February is American Heart Month and all around the Valley, hospitals and organizations are spreading awareness about heart health and heart diseases. Some are offering free screenings and informational events. Others, such as the American Heart Association (AHA), are spreading awareness a different way: by knitting hats for newborn babies.
The Little Hats, Big Hearts campaign was started in Chicago in 2014 in connection with the Children’s Heart Foundation, an organization that focuses on children with congenital heart disease, the most common birth defect in the country. That year, just 300 hats were made and distributed to hospitals in the city. The program grew quickly, and in 2018, more than 200,000 hats were distributed to hospitals across 40 states.
“I had knitted scarves for every person I knew. I needed a new project, so one day I got online and did some research and found the Little Hats, Big Hearts page and thought it would be nice to knit for a good cause,” said Debi Wardlaw, who has donated her hats for the past two years.
The AHA website states that the red hats “symbolize our shared mission of heart-healthy lives for everyone.
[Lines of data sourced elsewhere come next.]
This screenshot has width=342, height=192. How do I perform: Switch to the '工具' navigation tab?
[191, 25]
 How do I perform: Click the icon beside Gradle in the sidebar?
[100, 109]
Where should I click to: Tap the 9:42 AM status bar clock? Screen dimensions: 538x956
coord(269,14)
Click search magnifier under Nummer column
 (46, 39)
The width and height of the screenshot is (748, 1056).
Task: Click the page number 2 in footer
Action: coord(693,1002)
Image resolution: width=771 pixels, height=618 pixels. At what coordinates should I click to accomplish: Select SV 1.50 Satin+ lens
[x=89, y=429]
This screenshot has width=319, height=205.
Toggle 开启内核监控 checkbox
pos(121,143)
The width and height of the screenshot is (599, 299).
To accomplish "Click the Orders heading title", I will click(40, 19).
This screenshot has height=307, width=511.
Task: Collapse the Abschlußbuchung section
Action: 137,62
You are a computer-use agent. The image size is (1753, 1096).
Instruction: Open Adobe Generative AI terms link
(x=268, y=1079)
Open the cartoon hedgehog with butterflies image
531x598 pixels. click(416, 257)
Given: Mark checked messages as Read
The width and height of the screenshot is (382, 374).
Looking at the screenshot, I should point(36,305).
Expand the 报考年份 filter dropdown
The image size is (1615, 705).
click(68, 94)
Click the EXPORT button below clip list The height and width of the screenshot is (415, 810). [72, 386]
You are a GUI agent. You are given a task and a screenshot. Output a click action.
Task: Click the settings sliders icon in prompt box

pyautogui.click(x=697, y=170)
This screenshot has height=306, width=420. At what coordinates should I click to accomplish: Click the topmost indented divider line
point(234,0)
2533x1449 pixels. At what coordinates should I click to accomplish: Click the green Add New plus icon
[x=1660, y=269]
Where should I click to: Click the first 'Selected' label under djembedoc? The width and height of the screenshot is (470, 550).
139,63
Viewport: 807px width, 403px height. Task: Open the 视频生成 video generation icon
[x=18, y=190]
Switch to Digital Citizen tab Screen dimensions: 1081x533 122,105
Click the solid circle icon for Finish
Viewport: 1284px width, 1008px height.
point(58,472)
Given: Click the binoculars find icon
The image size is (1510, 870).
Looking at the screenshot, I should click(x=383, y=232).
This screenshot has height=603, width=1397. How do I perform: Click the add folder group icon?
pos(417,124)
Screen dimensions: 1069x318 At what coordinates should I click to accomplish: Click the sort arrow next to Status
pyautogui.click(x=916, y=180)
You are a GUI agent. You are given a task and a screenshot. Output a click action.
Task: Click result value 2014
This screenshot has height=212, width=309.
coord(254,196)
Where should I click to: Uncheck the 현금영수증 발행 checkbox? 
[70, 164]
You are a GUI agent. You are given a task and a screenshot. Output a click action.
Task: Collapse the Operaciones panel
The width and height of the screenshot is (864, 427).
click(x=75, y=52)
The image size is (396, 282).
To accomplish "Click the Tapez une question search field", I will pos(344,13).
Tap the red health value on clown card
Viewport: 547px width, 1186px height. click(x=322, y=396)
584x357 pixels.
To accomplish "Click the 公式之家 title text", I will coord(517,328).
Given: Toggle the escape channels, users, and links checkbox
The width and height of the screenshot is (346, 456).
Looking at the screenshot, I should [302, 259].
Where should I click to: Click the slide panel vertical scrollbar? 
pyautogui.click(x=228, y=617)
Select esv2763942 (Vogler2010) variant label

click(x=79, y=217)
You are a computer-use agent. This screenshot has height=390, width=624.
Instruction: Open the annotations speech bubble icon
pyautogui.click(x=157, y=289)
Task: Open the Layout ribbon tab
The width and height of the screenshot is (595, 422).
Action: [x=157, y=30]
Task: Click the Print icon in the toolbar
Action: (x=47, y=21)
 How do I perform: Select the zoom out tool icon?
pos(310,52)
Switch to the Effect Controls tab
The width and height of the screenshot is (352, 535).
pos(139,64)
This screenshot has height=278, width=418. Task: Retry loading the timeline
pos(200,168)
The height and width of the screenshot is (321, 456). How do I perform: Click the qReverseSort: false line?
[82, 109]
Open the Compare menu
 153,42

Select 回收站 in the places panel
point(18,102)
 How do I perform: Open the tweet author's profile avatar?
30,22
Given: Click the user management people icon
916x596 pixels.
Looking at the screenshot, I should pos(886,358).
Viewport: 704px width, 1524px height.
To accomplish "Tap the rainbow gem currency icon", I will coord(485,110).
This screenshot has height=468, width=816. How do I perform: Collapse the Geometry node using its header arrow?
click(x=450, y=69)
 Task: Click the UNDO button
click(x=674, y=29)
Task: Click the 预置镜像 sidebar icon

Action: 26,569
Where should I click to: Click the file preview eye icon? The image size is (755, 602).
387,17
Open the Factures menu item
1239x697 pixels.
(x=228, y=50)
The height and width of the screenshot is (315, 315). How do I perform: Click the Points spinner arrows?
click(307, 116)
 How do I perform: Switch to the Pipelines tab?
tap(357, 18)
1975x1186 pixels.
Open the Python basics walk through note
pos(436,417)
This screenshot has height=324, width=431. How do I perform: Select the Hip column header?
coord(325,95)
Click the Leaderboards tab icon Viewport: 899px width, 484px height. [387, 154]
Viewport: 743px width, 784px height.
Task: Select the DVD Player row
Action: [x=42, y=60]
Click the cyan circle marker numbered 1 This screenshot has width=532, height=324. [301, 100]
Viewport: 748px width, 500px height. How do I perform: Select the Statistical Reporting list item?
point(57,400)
The effort also raises awareness of congenital heart defects, and what we can all do to help prevent them.”
Volunteers are given a pattern to either crochet or knit red hats for new babies who are born in February, but donations are taken throughout the year. Although volunteers do not give the hats out personally, it still resonates as a heartwarming act.
“After last year, I got a picture of a family with their baby wearing one of the hats I knitted. So that was really something – you know when you’re helping people and to see it was kind of cool,” Wardlaw said.
At the start of the year, more than 3,000 hats had been donated to the American Heart Association, with 370 of those hats coming from the Buddha’s Light International Association – Phoenix Chapter in Arcadia.
Some of the participating hospitals include: Maricopa Integrated Health Systems, St. Joseph’s Medical Center, Honor Health Scottsdale Osborn Medical Center, Banner Desert Medical Center, Phoenix Children’s Hospital and the Abrazo Scottsdale Campus.